Visual Basic support planned for .NET 5.0

.NET Team

.NET Team

We’ve heard your feedback that you want Visual Basic on .NET Core. Earlier versions of .NET Core supported Class Library and Console applications types. Starting with .NET 5 Visual Basic will support:

  • Class Library
  • Console
  • Windows Forms
  • WPF
  • Worker Service
  • ASP.NET Core Web API

We are supporting these application types to provide a good path forward for the existing VB customer who want to migrate their applications to .NET Core. This allows Visual Basic customers to take advantage of new platform features like side-by-side deployment, cross platform support, performance and new API improvements.

One of the major benefits of using Visual Basic is that the language has been stable for a very long time. The significant number of programmers using Visual Basic demonstrates that its stability and descriptive style is valued. Going forward, we do not plan to evolve Visual Basic as a language. This supports language stability and maintains compatibility between the .NET Core and .NET Framework versions of Visual Basic. Future features of .NET Core that require language changes may not be supported in Visual Basic. Due to differences in the platform, there will be some differences between Visual Basic on .NET Framework and .NET Core.

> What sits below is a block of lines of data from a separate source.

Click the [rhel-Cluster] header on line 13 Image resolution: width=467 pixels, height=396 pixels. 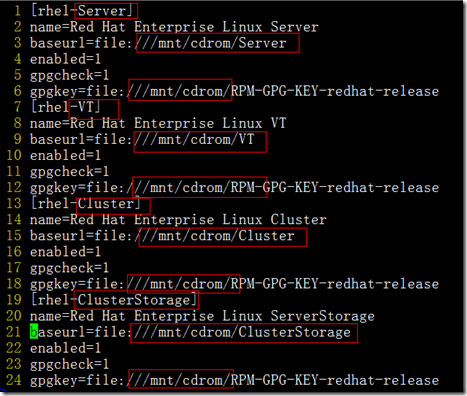(86, 203)
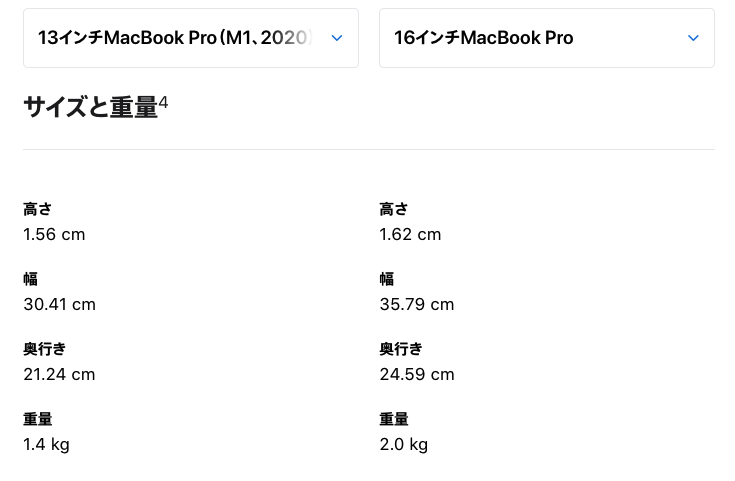This screenshot has height=481, width=735.
Task: Select the 24.59 cm depth value
Action: coord(417,374)
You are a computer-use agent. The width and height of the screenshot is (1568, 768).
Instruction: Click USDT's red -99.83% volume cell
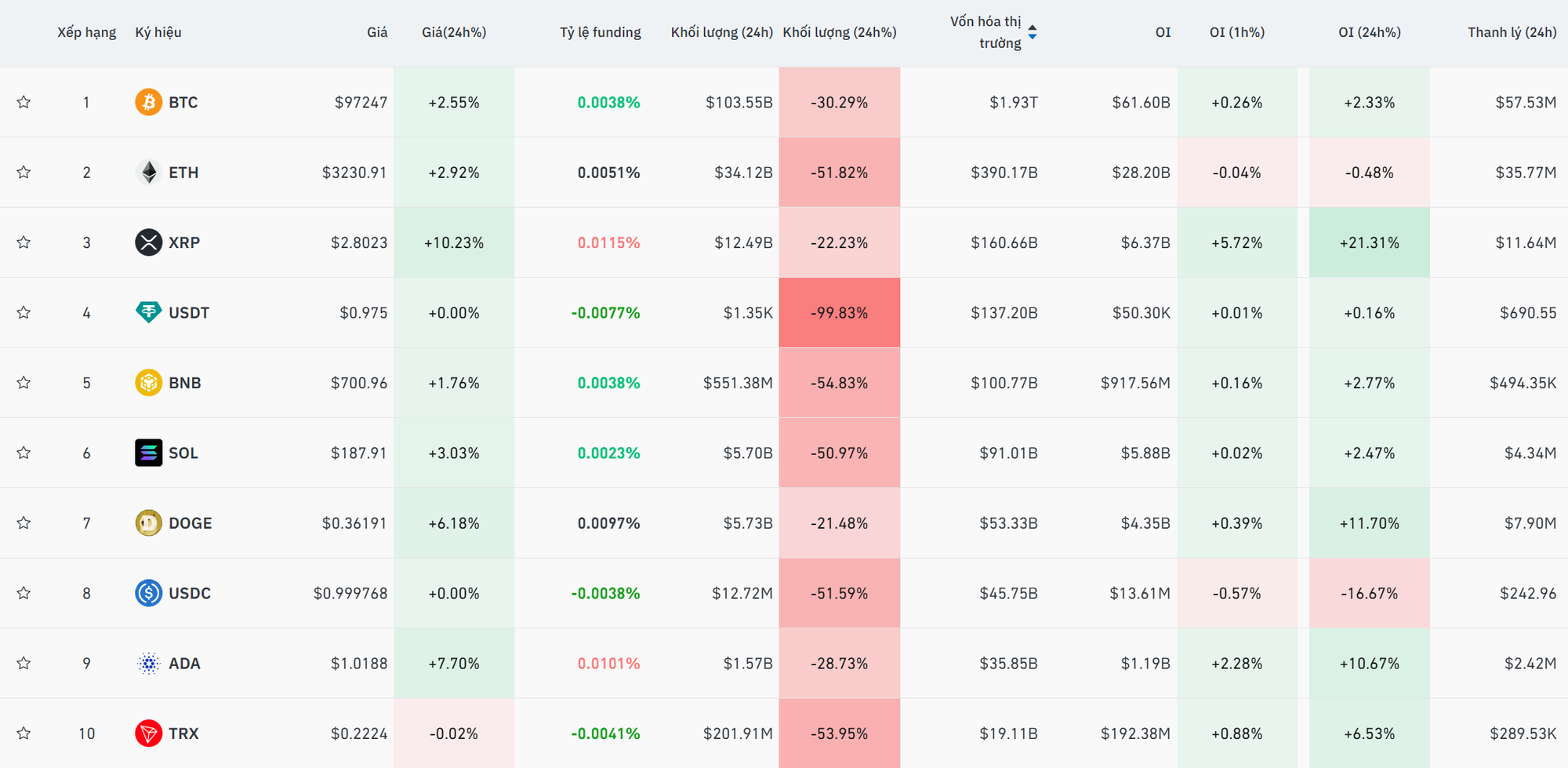pos(839,312)
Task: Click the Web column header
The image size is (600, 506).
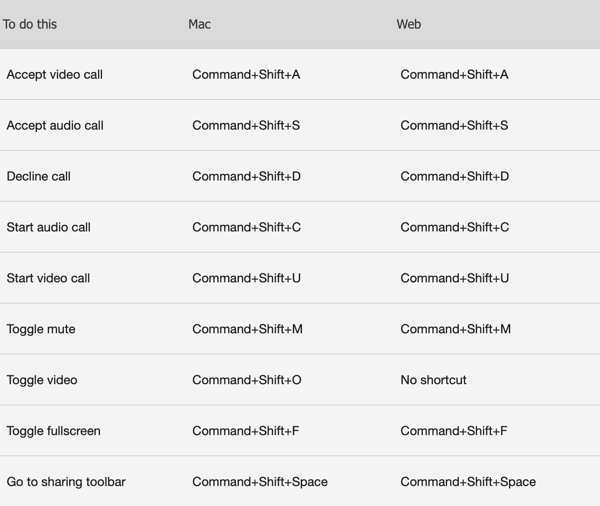Action: tap(409, 24)
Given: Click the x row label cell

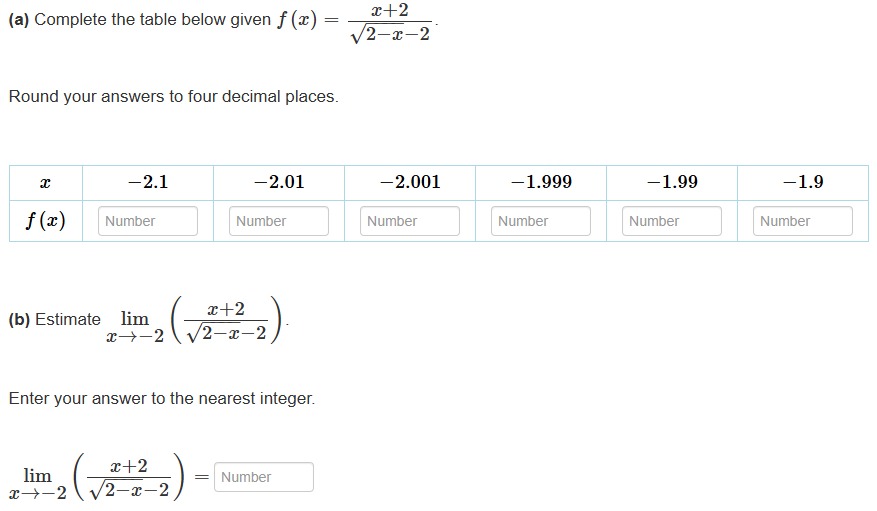Looking at the screenshot, I should (x=46, y=183).
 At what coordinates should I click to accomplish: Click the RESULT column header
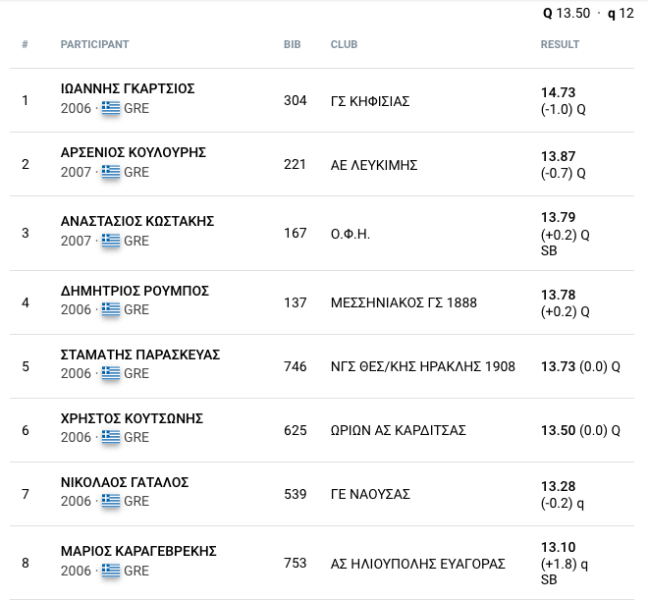click(x=559, y=45)
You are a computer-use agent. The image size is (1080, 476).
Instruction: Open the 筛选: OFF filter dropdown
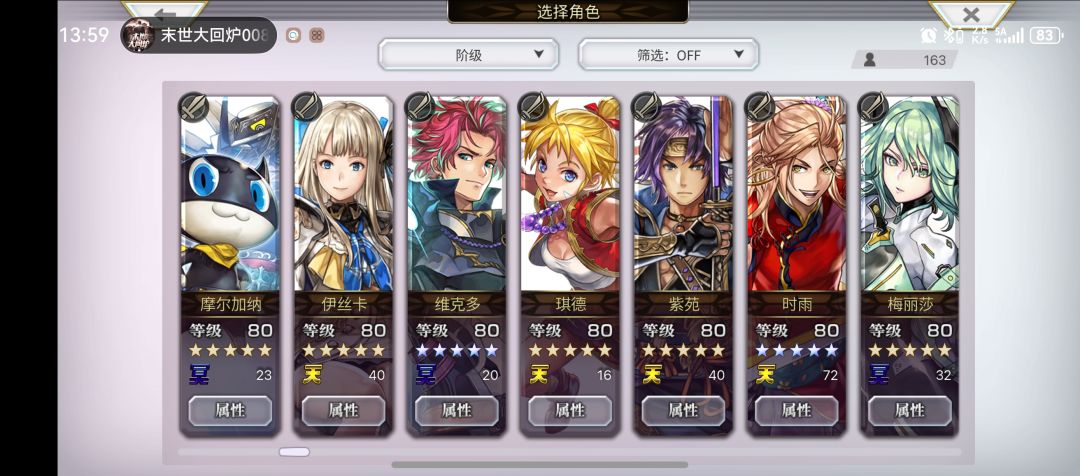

If you are happy with .NET Framework, you can be confident that it will remain supported as long as Windows is supported because it is shipped with the OS. Both Visual Basic and C# customers can continue to use .NET Framework and need to port to .NET Core only if you want features like those listed above. If your application uses technologies that aren’t supported on .NET Core, like WebForms, Workflow or WCF, you might want to stay on .NET Framework because porting will require work to move to newer technologies.

Visual Studio regularly adds new features to improve the experience for developers, including those using Visual Basic and either .NET Core or .NET Framework. An example is the recent addition of IntelliCode for Visual Basic.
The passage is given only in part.